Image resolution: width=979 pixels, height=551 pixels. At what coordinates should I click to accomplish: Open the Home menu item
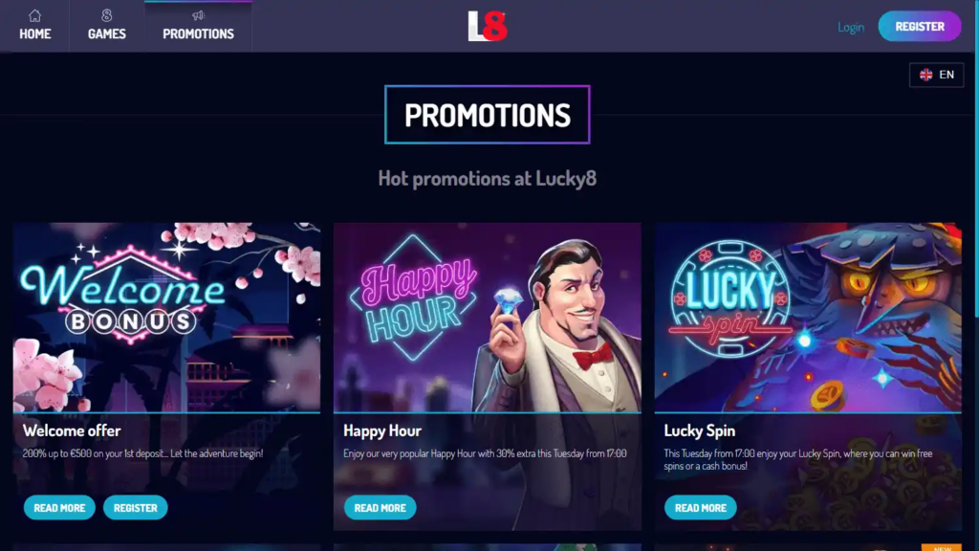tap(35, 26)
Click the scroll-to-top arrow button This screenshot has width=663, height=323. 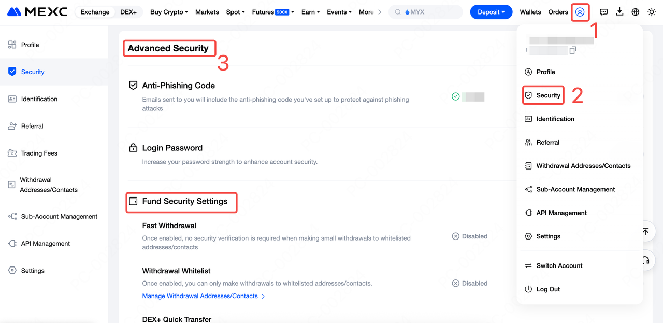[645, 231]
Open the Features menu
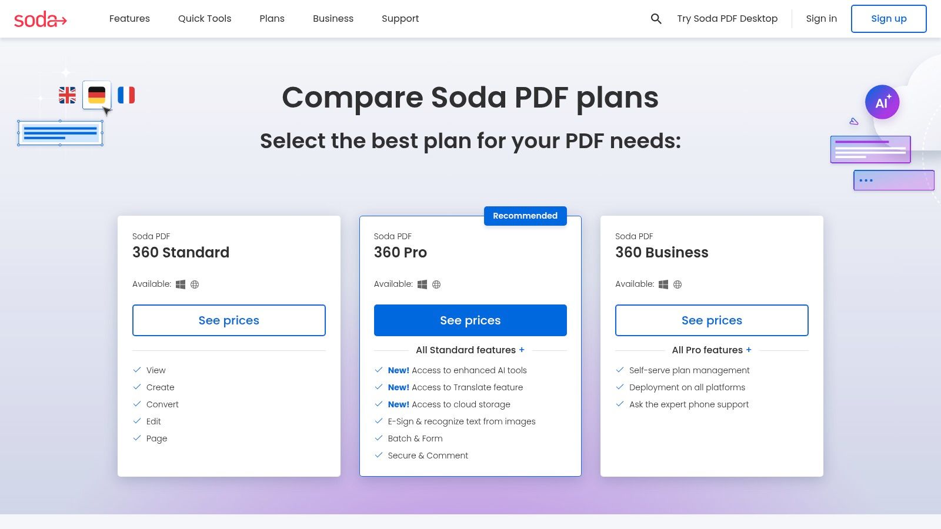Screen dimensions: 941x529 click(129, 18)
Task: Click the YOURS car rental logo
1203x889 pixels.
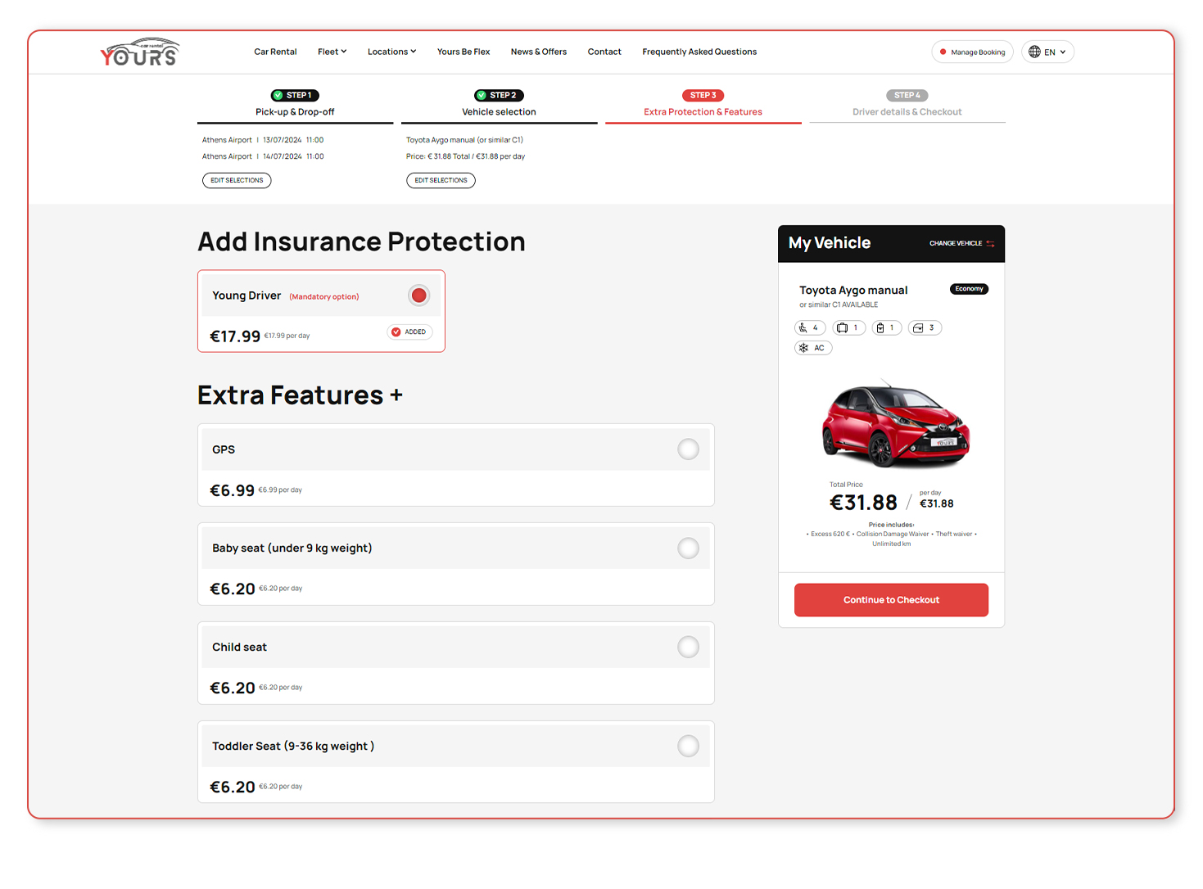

◆ Goal of the exercise ◆
All that is required is an exact reproduction of the lines from the one containing "Open the Features menu" to the final line of the listing above, pictures omitted.

◆ Answer area ◆
Open the Features menu
Screen dimensions: 941x529 click(129, 18)
Task: Click the YOURS car rental logo
1203x889 pixels.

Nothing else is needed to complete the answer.